The 13 Clocks
- Author: James Thurber
- Illustrator: Marc Simont
- Cover artist: Marc Simont
- Language: English
- Genre: Fantasy
- Publisher: Simon & Schuster
- Publication date: January 1, 1950
- Publication place: United States
- Media type: Print (hardcover)
- Pages: 124 pp
- ISBN: 0-671-72100-3
- OCLC: 25330722

= The 13 Clocks =

Fantasy tale by James Thurber

The 13 Clocks is a fantasy tale written by James Thurber in 1950, while he was in Bermuda completing one of his other novels. It is written in a unique cadenced style, in which a mysterious prince must complete a seemingly impossible task to free a maiden from the clutches of an evil duke. It invokes many fairy tale motifs.

The story is noted for Thurber's constant, complex wordplay, and his use of an almost continuous internal meter, with occasional hidden rhymes — akin to blank verse, but with no line breaks to advertise the structure. Other fantasy books by Thurber, such as Many Moons, The Wonderful O (published 1958), and particularly The White Deer, also contained hints of this unusual prose form, but here it becomes a universal feature of the text, to the point where it is possible to predict the word order for a given phrase (for example, "the Golux said" vs. "said the Golux") by looking at the pattern of emphasis in the preceding phrase.

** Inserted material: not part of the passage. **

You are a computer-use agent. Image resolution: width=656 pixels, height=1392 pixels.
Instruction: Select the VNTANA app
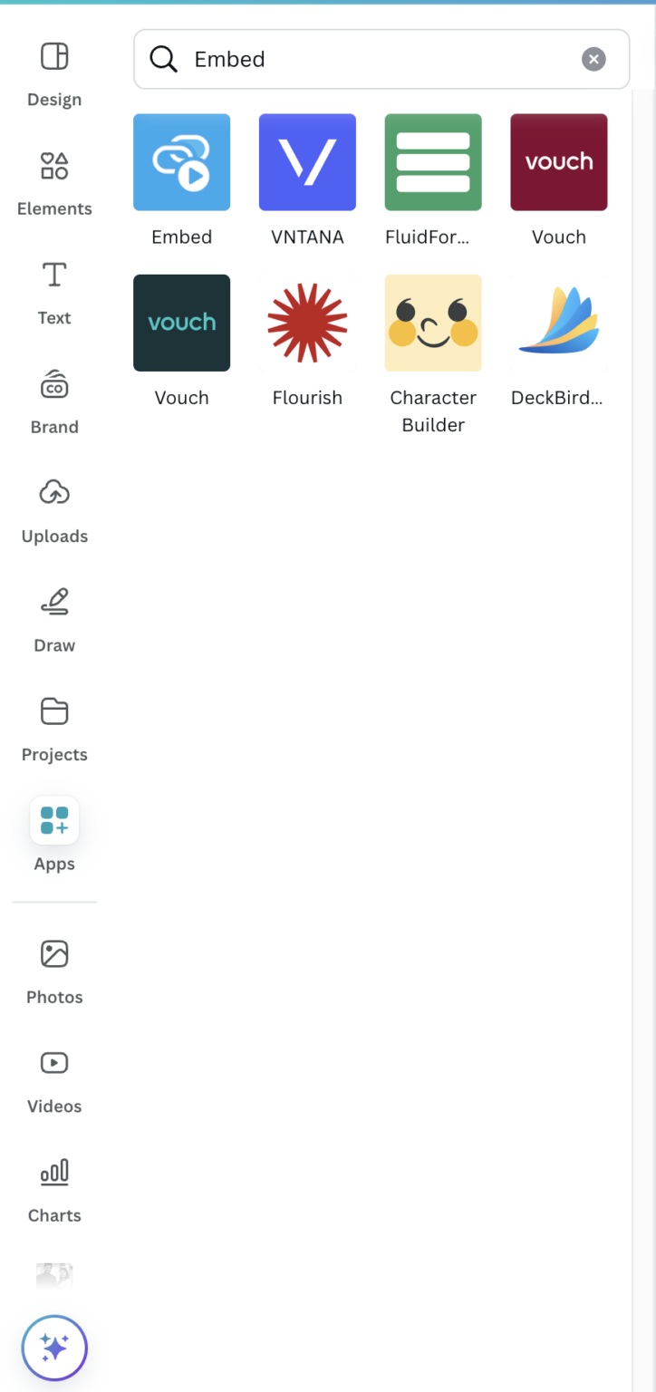click(307, 162)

By the time he wrote this book, Thurber was blind, so he could not draw cartoons for the book, as he had done with The White Deer five years earlier. He enlisted his friend Marc Simont to illustrate the original edition. The Golux is said to wear an "indescribable hat". Thurber made Simont describe all his illustrations, and was satisfied when Simont was unable to describe the hat. When it was reissued by Puffin Books, it was illustrated by Ronald Searle. The book has been reprinted by The New York Review Children's Collection, with Simont's original illustrations and an introduction by Neil Gaiman.

==Plot summary==

The evil Duke of Coffin Castle lives with his good and beautiful niece, the princess Saralinda, in a castle so cold that all the clocks have frozen at ten minutes to five. Several suitors have tried to court the Princess, but the Duke's policy is to test their eligibility by assigning them impossible tasks and slaying them when they inevitably fail (or for any imagined offense). A few days before Saralinda's twenty-first birthday, Prince Zorn of Zorna arrives in the town disguised as a minstrel named Xingu and learns of Saralinda. He falls in with an enigmatic guide known as the Golux, who "must always be on hand when people are in peril" and has "saved a score of princes in [his] time." Soon after, he is arrested for singing mocking songs about the Duke in public. Following advice from the Golux, Zorn convinces the Duke not to kill him immediately, and the Duke decides to allow him to court Saralinda. In the castle dungeon, the Golux reappears and gives Zorn more advice before mysteriously vanishing again just as a guard comes for Zorn.

Having learned "Xingu"'s true identity, the Duke assigns Zorn the task of finding a thousand jewels, and sets a deadline of 99 hours hence, which is too little time for Zorn to obtain the jewels from his father's kingdom of Zorna. In addition, the Duke demands that upon his return to the castle Zorn must also find a way to restart all thirteen frozen clocks. Zorn accepts the terms and leaves the castle; outside, he is joined by the Golux, who has a plan to acquire the jewels.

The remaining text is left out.